On Altıncı Bölüm
Üzgün Tutsaklara Umut Mesajı
1. Babil’deki Yahudi sürgünlerin durumunu anlatın.
YAHUDA tarihinin karanlık bir dönemiydi. Tanrı’ya ahitle bağlı kavim yurdundan koparılıp alınmıştı ve şimdi Babil’de esarette çürümekteydi. Bununla birlikte, onlara günlük işlerini sürdürürken bir derece özgürlük tanınmış olduğu da inkâr edilemez. (Yeremya 29:4-7) Bazıları mesleki beceriler edinmiş ya da ticari işlere girişmişti.a (Nehemya 3:8, 31, 32) Buna rağmen, Yahudi tutsaklar için yaşam hiç de kolay değildi. Hem bedenen hem de ruhen esaretteydiler. Bunun nasıl olduğunu görelim.
2, 3. Sürgün yaşamı Yahudiler’in Yehova’ya tapınmasını nasıl etkilemişti?
2 Babil orduları MÖ 607’de Yeruşalim’i yıktığında, sadece bir milleti mahvetmekle kalmamış, hakiki tapınmaya da darbe indirmişti. Yehova’nın mabedini yıkıp yağmalamış, Levi sıptından bazılarını tutsak alıp bazılarını da öldürerek kâhinlik düzenlemesini felce uğratmıştı. Yahudiler’in, bir tapınma evi, sunak ve örgütlü bir kâhinler topluluğu olmaksızın hakiki Tanrı’ya Kanunda belirlendiği şekilde kurban sunmaları olanaksızdı.

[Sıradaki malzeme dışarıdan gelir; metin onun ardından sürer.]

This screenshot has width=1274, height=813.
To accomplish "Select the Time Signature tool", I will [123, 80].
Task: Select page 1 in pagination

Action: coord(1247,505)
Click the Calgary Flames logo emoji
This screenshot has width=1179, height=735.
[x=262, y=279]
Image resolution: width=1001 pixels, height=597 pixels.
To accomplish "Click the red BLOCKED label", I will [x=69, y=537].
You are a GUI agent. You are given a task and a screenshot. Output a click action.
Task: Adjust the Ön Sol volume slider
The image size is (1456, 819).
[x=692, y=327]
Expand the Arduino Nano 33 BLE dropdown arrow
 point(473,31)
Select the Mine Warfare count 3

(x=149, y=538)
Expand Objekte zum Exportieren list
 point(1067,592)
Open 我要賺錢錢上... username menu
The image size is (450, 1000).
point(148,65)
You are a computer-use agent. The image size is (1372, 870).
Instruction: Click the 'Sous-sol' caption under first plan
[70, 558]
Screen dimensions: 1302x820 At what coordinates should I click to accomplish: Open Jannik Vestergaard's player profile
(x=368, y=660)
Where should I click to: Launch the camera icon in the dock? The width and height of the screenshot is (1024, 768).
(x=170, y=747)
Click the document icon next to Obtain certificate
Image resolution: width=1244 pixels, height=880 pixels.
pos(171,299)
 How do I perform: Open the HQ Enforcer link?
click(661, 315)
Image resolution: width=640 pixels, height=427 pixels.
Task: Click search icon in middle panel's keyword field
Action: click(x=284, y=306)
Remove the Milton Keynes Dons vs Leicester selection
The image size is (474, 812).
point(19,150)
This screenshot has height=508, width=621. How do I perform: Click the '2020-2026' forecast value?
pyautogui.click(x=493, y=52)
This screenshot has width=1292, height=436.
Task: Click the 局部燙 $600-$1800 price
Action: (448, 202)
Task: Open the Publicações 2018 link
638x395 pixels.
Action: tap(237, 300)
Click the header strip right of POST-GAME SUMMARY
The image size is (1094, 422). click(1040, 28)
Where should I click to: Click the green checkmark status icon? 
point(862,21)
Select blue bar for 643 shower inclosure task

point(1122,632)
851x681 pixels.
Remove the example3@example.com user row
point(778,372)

3 Sadık Yahudiler sünnet uygulamasını sürdürerek ve Kanunu ellerinden geldiğince tutarak dinsel kimliklerini hâlâ koruyabiliyorlardı. Örneğin, yasaklanan yiyeceklere el sürmüyor ve Sebti tutabiliyorlardı. Ama bunları efendilerinin alaylarını göze alarak yapıyorlardı; çünkü Babilliler Yahudiler’in dinsel âdetlerini akılsızlık olarak görüyordu. Sürgünlerin ne denli üzgün olduğu Mezmur yazarının şu sözlerinden anlaşılabilir: “Babil ırmakları kenarında, orada oturduk, ve Sionu andıkça ağladık. İçindeki söğütler üzerine çenklerimizi astık. Çünkü orada bizi sürgün edenler bizden teraneler, ve bize azap (alay) edenler bizden şenlik istediler: Sion teranelerinden birini bize okuyun, dediler.”—Mezmur 137:1-3.
4. Yahudiler’in kurtuluşu başka milletlerden beklemeleri neden boşuna olacaktı, yardımı kimden bekleyebilirlerdi?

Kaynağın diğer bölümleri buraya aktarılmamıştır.